--- Selected passage ---
--- START ---

# DEVELOPMENT AND TESTING OF SUBCUTANEOUS CSD PEPTIDE FORMULATIONS FOR CHRONIC KIDNEY DISEASE

> **NIH NIH R43** · LUNG THERAPEUTICS, INC. · 2020 · $300,228

## Abstract

Project Summary
The global prevalence of chronic kidney disease (CKD) is estimated to be greater than 10%, affecting
approximately 500 million people around the world, and due to the global type II diabetes epidemic, incidence is
expected to rise. CKD-specific treatments do not currently exist. Clinical management focuses primarily on
controlling blood pressure using renin–angiotensin system (RAS) inhibitors, which results in attenuated CKD
progression, but it is not curative. Kidney fibrosis (KF) is a pathological hallmark of CKD and a major contributing
factor to progression to end-stage renal disease. Therefore, developing a therapy that targets fibrotic processes in
the kidney may slow or halt CKD progression, reducing the cost and the quality of life burdens that accompany
dialysis and transplantation. Lung Therapeutics’ patented LTI-03 is a 7-mer peptide (FTTFTVT) derived from the
20-mer caveolin-1 scaffolding domain (CSD) of CAV-1 (known as CSP7 in the literature). It attenuates
established fibrosis in multiple in vivo pre-clinical models of dermal, cardiac and pulmonary fibrosis (PF) and
attenuates multiple pro-fibrotic signaling pathways in vitro. We have developed an inhaled formulation of LTI-03
for the treatment of Idiopathic Pulmonary Fibrosis (IPF), and regulatory approval was received to start a first in
human safety trial in 2020. Cav1-/- mice demonstrate increased cell proliferation and collagen synthesis, leading
to myocardial hypertrophy and pulmonary hypertension; both are normalized by endothelial cell specific re-
expression of Cav-1. Furthermore, Cav1-/- mice exhibited more extensive interstitial fibrosis than WTs following
release of a unilateral ureteral obstruction (RUUO). Recently, CSD peptide was found to be efficacious in
reducing both heart and kidney fibrosis in an angiotensin model of systemic hypertension. Lung Therapeutics’
patented, soluble and proteolysis resistant peptide, LTI-2355, was even more efficacious than CSD (data
unpublished). Furthermore, while both of the FDA-approved (non-curative) IPF drugs Nintedanib and Pirfenidone
were efficacious for reducing KF in the UUO model, a new therapeutic, PRM-151, was efficacious in the Alport
Syndrome (AS) model of CKD and in a 2019 Ph2 clinical trial for IPF. Based on these findings, we propose to
develop both a simple and extended release form of LTI-2355 for subcutaneous (SC) delivery and to generate
stability and pharmacokinetic data. Next, after obtaining stability and PK data, leads will be rigorously evaluated
in a rapid onset AS model to identify the best lead candidate. The final lead will be assessed in a moderate onset
AS model (evaluated both against and with standard of care). Pending efficacious results, a lead candidate will
be selected, and a Phase II will be filed to support further clinical development (PK/PD, toxicology specificity of
SC formulation, IND-supporting work). This proposal caters to the aggregate strengths of the team including
pepti...

--- END ---

--- Task list ---
#1 According to the abstract on CSD peptide formulations for chronic kidney disease, why might a therapy that targets fibrotic processes in the kidney slow or halt CKD progression?
#2 How many people around the world does the abstract on CSD peptide formulations say chronic kidney disease affects?

--- Data for review ---
--- START ---

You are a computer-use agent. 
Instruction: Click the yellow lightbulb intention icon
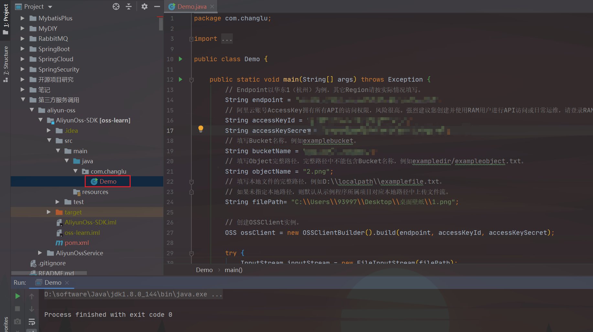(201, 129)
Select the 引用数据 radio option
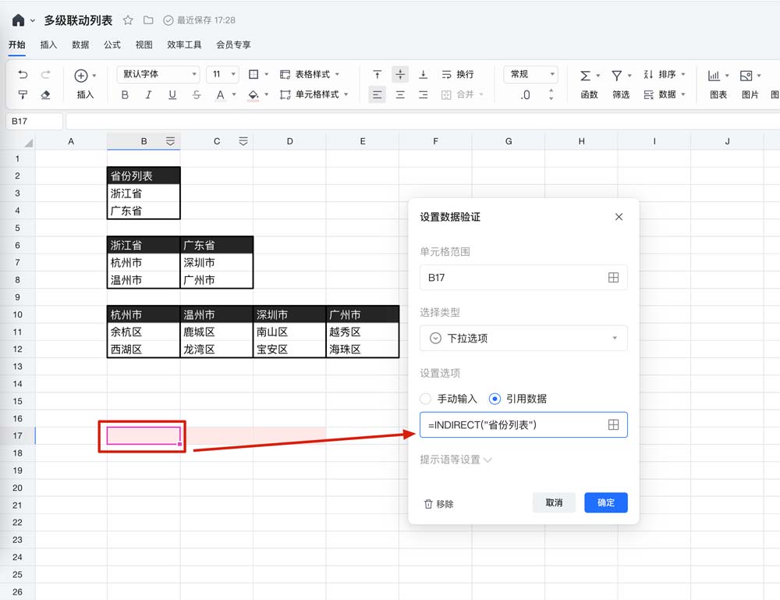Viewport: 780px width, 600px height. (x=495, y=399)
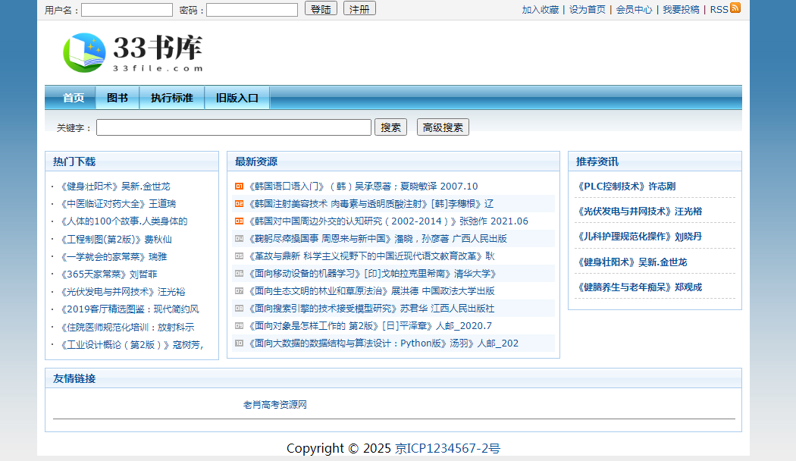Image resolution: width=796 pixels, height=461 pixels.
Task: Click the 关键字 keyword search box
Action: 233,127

--- END ---
--- START ---

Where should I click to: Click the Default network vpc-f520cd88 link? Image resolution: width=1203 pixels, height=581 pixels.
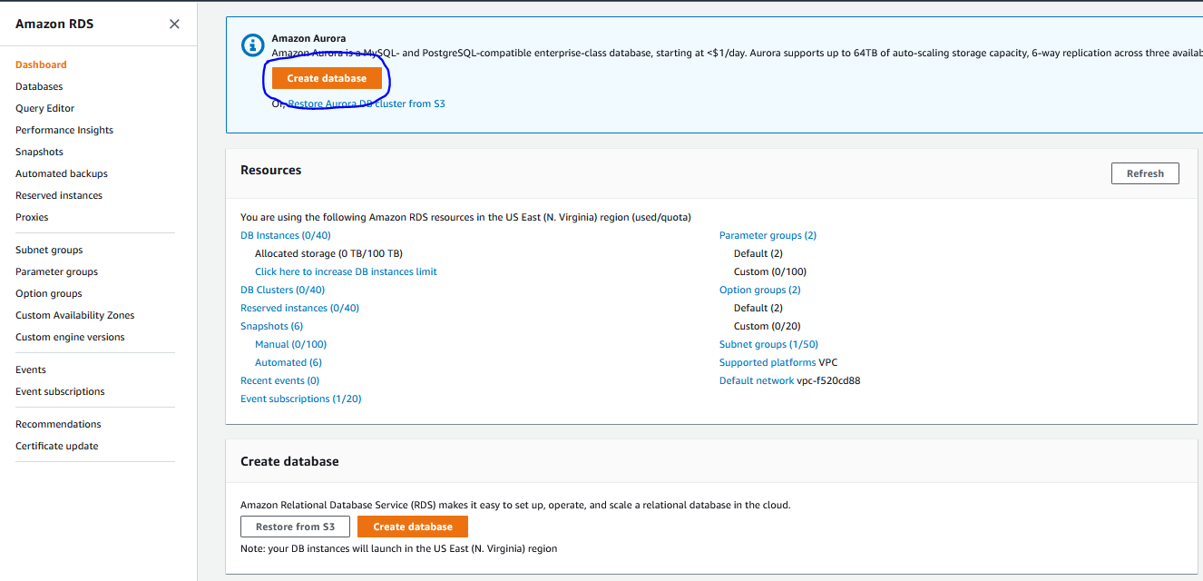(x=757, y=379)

--- END ---

--- Solved tasks ---
#1 Kidney fibrosis is a pathological hallmark of chronic kidney disease and a major contributing factor to progression to end-stage renal disease. A therapy aimed at those fibrotic processes may therefore slow or halt that progression.

#2 Approximately 500 million people.